The Digital Health Check

  • Credit monitoring: Request free annual credit reports from all three bureaus (Equifax, Experian, TransUnion) at AnnualCreditReport.com 
  • Account audit: Review bank statements and credit card transactions weekly for suspicious activity
  • Privacy settings: Check Facebook, Google, and Apple privacy settings to limit data collection
  • Software updates: Enable automatic updates for operating systems, browsers, and security software

The Reporting Protocol

  • Report cybercrime incidents immediately to the FBI’s Internet Crime Complaint Center at ic3.gov, as timely reporting helps authorities track patterns and potentially recover losses
  • Place fraud alerts or credit freezes if you live in states with high data breach rates
  • Document everything: Screenshot suspicious emails, save transaction records, note dates and times
  • Contact your bank immediately if you suspect financial fraud – many institutions have 60-day dispute windows core

The Safest Digital Haven

On the opposite end of the spectrum, Delaware emerged as America’s safest state for digital security, reporting a Total Risk Score of just 3 out of 100 – the lowest rate in the entire nation.
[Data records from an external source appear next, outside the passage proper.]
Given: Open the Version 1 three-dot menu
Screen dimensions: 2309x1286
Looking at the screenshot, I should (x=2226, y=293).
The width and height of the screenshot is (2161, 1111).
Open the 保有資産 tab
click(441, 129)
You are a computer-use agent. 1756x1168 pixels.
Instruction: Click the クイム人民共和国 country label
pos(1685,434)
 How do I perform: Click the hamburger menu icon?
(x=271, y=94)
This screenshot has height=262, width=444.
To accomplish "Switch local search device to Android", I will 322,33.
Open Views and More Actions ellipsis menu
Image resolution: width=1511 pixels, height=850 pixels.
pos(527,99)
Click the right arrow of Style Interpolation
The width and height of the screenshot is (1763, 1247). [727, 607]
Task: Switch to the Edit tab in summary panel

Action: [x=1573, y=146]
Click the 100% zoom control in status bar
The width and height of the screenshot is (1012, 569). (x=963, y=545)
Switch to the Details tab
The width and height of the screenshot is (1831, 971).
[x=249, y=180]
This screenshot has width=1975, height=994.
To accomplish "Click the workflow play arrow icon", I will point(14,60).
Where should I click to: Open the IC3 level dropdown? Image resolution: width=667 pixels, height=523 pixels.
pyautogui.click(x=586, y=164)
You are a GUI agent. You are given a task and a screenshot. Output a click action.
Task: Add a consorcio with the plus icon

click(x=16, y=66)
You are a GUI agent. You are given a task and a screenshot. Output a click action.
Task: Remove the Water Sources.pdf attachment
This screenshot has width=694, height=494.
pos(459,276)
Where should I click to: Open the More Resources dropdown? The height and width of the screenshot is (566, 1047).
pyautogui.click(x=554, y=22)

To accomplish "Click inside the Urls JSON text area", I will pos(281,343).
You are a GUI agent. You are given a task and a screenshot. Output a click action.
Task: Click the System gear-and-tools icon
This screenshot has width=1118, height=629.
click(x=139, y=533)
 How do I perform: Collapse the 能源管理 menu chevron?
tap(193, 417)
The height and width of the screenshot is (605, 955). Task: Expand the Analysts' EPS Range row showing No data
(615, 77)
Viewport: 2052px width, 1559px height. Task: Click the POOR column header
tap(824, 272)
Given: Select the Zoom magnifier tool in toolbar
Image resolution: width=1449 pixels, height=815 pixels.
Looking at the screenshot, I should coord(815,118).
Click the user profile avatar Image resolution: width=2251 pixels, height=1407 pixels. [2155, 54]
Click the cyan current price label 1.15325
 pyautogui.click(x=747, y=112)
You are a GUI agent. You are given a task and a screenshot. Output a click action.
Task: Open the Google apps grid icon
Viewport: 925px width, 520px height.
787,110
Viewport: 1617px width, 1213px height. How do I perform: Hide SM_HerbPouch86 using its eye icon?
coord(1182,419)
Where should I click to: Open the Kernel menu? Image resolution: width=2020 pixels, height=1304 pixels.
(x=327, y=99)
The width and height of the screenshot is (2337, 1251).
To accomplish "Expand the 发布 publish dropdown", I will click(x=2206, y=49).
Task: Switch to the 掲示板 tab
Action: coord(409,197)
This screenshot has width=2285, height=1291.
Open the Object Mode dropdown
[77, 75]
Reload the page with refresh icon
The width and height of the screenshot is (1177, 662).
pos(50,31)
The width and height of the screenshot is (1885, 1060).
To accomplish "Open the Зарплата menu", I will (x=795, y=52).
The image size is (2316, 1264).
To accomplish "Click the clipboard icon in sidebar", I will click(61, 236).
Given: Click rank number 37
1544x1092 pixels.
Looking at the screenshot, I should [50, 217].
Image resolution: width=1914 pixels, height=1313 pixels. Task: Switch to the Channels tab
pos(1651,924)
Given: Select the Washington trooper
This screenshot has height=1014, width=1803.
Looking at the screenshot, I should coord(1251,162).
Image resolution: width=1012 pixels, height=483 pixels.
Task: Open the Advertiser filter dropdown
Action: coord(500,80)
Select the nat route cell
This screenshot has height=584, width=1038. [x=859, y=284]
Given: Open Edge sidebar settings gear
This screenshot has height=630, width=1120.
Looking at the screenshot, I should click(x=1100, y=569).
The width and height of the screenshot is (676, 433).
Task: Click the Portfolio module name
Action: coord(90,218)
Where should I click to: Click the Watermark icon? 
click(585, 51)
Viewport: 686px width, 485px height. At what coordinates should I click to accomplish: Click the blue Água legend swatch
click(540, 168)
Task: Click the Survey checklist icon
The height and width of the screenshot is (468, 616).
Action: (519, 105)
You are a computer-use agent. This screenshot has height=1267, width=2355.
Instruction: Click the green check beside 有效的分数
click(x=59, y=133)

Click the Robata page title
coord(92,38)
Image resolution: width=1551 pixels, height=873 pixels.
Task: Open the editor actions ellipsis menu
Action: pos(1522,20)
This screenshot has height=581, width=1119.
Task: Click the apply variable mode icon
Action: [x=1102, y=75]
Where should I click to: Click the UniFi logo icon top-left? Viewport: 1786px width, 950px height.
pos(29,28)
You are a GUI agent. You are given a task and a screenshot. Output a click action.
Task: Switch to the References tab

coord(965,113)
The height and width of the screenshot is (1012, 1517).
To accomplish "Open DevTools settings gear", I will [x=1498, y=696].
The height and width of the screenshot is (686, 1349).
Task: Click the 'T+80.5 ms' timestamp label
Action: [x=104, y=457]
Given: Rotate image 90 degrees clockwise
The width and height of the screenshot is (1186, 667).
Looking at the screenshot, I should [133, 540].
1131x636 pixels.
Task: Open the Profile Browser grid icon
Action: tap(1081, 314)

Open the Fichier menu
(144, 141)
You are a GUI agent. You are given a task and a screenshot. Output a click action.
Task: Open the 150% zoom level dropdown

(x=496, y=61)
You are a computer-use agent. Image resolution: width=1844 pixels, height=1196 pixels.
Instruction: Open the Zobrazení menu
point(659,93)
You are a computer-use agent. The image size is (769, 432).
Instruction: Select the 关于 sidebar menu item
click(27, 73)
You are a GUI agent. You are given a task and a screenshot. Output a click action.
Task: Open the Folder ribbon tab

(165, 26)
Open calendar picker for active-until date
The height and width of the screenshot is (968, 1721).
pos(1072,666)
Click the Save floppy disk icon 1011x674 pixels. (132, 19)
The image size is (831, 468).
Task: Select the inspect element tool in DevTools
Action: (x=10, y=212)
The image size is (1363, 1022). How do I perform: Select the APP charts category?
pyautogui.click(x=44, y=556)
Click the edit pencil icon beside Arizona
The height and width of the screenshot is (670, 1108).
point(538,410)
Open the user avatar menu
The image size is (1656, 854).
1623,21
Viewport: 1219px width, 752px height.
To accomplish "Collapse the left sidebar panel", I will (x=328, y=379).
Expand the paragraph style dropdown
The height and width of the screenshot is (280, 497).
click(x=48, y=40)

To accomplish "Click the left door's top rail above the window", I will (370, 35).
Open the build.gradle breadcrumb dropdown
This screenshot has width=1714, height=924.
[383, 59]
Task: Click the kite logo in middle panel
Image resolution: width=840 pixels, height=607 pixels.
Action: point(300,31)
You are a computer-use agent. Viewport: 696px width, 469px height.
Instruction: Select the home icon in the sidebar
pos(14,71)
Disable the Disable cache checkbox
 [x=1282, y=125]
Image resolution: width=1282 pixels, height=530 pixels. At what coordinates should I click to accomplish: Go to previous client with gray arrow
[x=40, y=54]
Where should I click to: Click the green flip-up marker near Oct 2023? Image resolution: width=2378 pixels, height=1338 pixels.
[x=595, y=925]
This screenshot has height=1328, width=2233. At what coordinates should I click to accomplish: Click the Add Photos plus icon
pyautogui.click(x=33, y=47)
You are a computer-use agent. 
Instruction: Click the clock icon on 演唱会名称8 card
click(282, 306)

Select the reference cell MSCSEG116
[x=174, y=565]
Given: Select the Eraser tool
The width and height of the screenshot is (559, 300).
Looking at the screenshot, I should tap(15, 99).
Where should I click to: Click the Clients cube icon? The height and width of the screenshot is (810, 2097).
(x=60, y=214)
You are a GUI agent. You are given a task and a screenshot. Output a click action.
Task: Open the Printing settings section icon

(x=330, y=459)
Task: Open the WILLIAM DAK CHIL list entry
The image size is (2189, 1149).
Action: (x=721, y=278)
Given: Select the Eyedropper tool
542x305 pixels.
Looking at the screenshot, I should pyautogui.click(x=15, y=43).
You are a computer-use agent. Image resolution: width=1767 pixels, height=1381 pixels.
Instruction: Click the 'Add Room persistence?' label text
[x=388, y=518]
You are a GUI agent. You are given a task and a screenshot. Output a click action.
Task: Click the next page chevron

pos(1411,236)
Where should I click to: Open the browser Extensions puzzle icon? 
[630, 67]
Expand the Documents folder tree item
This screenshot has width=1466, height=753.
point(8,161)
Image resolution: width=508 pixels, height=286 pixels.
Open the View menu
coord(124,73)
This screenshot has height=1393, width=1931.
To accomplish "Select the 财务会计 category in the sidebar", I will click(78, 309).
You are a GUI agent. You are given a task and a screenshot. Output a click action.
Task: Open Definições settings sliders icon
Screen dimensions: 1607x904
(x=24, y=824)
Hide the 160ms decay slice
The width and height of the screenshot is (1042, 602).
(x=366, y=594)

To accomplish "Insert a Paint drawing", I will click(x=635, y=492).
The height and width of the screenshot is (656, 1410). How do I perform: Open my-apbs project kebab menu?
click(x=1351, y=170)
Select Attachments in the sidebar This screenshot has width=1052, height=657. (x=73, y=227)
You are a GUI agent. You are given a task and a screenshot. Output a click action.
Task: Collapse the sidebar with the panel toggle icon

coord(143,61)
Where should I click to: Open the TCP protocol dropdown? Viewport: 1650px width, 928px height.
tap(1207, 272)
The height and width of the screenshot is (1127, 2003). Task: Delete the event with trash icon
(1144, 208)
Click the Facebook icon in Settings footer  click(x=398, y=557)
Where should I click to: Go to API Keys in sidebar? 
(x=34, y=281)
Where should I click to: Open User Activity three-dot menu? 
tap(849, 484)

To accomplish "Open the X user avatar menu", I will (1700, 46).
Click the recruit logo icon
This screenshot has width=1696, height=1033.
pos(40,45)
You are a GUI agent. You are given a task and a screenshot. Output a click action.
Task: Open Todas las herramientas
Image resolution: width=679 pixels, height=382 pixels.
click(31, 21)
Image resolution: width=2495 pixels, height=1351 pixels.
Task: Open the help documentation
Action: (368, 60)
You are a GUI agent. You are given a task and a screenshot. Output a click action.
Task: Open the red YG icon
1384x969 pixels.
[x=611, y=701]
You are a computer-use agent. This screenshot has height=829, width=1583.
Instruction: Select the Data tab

Table for Extended Results:

Top 10 U.S. States With the Highest Digital Risk in 2024
U.S. State Digital Risk Score Rank
California 80 1
Texas 53 2
New York 50 3
Illinois 40.3 4
Ohio 40.1 5
Georgia 39 6
Florida 38 7
Pennsylvania 37.5 8
Indiana 36.6 9
Massachusetts 34 10

The study was conducted by SimpleTiger, a performance-driven marketing agency specializing in SaaS growth. SimpleTiger focuses on delivering high-quality results quickly through strategic SEO and content marketing tailored to each product’s market.

Methodology

The research compiled state-level Cyber Crimes Reported 2024 figures from the FBI’s IC3 2024 annual reporting and Data Breaches Reported 2024 totals from the Privacy Rights Clearinghouse. Each state’s data privacy law strength was scored as Data Privacy Law Points (out of 10) using Termly’s state-by-state privacy law summary. The study then assigned a Cyber Crimes Reported Score (out of 40) and a Data Breaches Reported Score (out of 40), and calculated a Data Privacy Risk Score (out of 20) from the privacy-law points. These components were combined into a Digital Risk Score used to rank states from highest to lowest.